A Noise Within touts itself as dedicated to the ‘Classics.’ With this, the second production in their burgeoning season, Marilyn Campbell and Curt Colombus’s adaptation of Doestoyevsky’s big old novel is a little like Cliff’s Notes, especially to those who have actually read the whole thing. Not having read the Russians, I was interested to see how the Theatre would, with three actors, present the Russian classic. Michael C. Smith’s ominous set featuring steep rickety wooden steps promises what the protean efforts of Michael A. Newcomer (Raskolnikov) and Robertson Dean and Holly Hawkins as an interesting supporting cast deliver.

Porfiry (Robertson Dean) is a detective investigating the death of Alyona (Holly Hawkins) a pawnbroker who has been murdered. Effective flashbacks and dream sequences reveal Dostoevsky’s philosophy regarding the ordinary person / personality vis a vis the extraordinary. Over time, the issue of who may be above the law and who must pay has been discussed in many ways. In the 1500's the pope who had commissioned Cellini to make artworks basically stated that Cellini was such a genius that he was above the law. Who is more valuable? Who may get away with murder?

Raskolnikov, is a student of philosophy and in his investigation of good and evil and his guilt or innocence in the murder is the point around which the story turns. However obtuse the argument of the play, the performances are executed with A NoiseWithin’s well known care. Hawkins and Dean portray a panoply of characters with precision. It’s a primer in classical performance. Christina Haatainen-Jones’ costumes are perfect. James P. Taylor’s lights serve. A gushing glitch of blood allowing Porfiry to track it about the stage needs adjustment after flooding the front row of the audience opening night with a bit more grande guingol than expected.

Over all, this production is an attempt to condense a huge literary effort to an adult stage presentation. Whether it works or not is less important than the effort. Only a purist who has actually read Doestoyevsky may know for sure. I found myself checking out from time to time as the plot unfolded. Even with excellent performances and acceptance of the device of two actors playing multiple parts effectively, it’s still an epic reduced to the bare bones.

So?

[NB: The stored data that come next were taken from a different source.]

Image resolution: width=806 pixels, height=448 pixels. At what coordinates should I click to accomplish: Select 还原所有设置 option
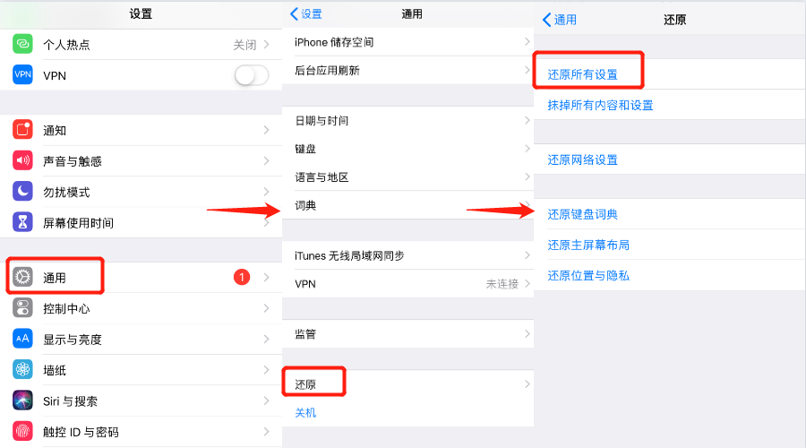[582, 74]
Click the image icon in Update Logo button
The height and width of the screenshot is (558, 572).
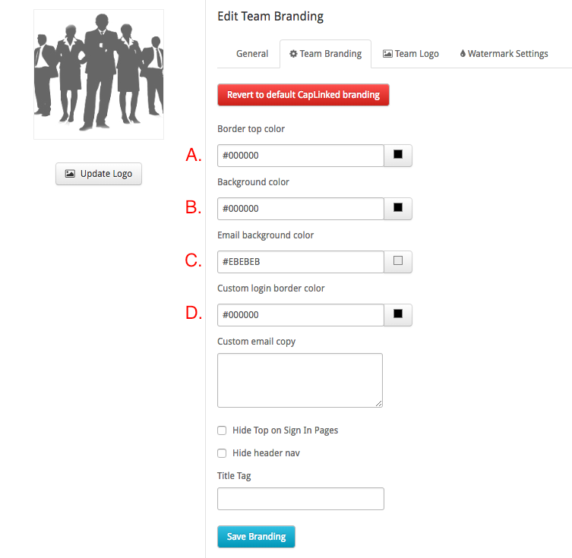[x=70, y=174]
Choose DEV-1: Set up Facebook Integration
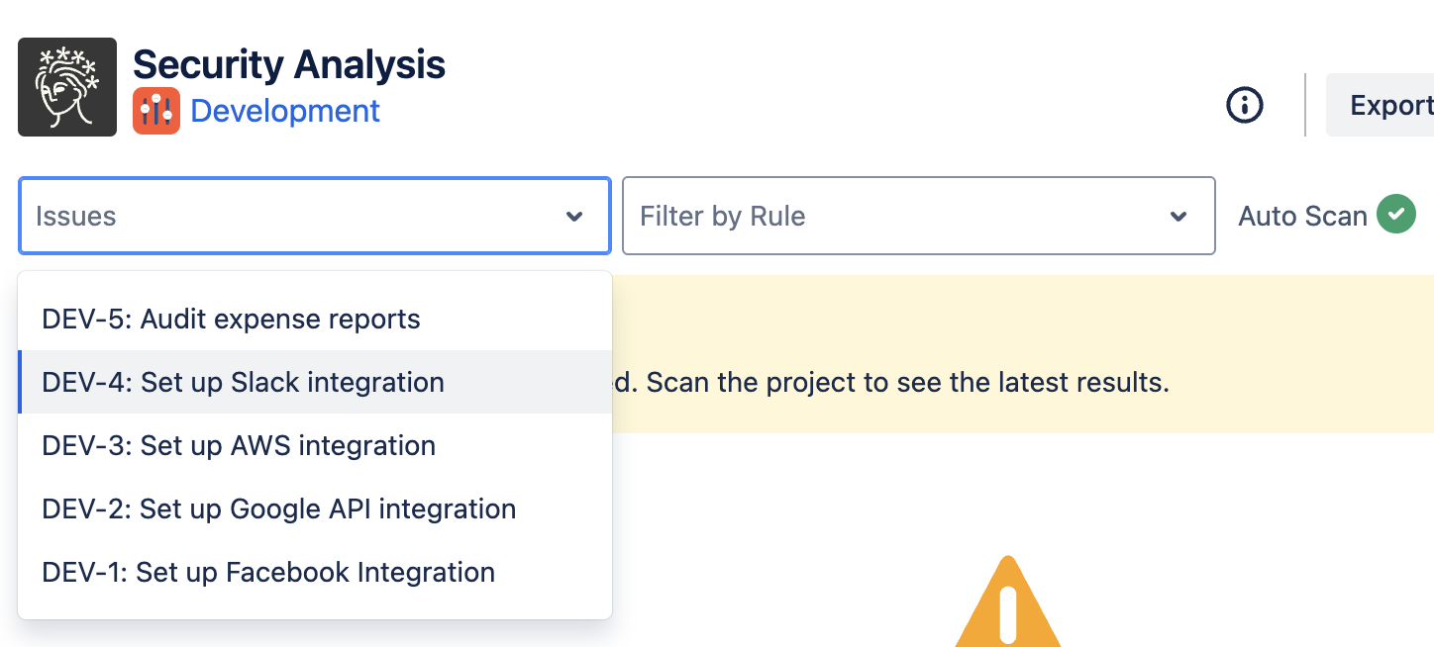 315,572
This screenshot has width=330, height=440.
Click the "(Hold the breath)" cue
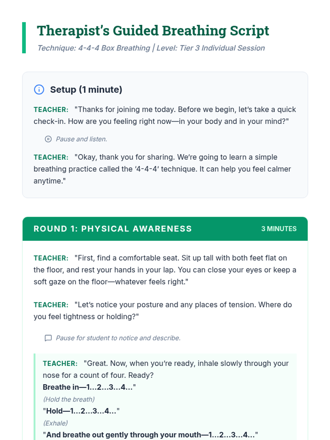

For the good of all mankind, is the death of one small life so much to give? Does the presentation of an epic novel condensed to its essence make a difference? For students of acting and well tuned theatre, this is an evening worth the effort. A purist may take issue with a condensation, but the curious and the aficionado of creative theatre should take a look.

Crime and Punishment
A Noise Within
In Repertory through December 17, 2009
818 240 0910 x1

Thursday, October 8, 2009


The Cast of Festen
Photo by Keith Ian Polakoff

By David Eldridge

FESTEN as mounted by The California Repertory Theatre Company almost makes Albee’s “…Virginia Woolf” look like a walk in the park. Director Joanne Gordon’s staging on a minimalist set by Danila Korogodsky in the Queen Mary’s Royal Theatre is concise, precise and incisive. The cast is professional and spot on.. even if a bit too much from time to time. It seems that blowing the roof off the theater may be the director’s intention.

As the audience enters the theatre, Sarah Underwood, is seated under a dim spotlight wailing some amazing saxophone riffs, setting the mood for the play. She wears many hats. As musical director she has composed the music for the entire production, as well as “narrating” the play musically. She also doubles as the cook. Her intensity and excellent chops on the sax are overwhelmed momentarily by the entrance of Michael (over the top Josh Nathan) who literally launches himself onto the stage spewing epithets that strike genuine fear into his young daughter (Quinley Lazor). Wife Mette (Deborah Lazor) is cowed but stands her ground.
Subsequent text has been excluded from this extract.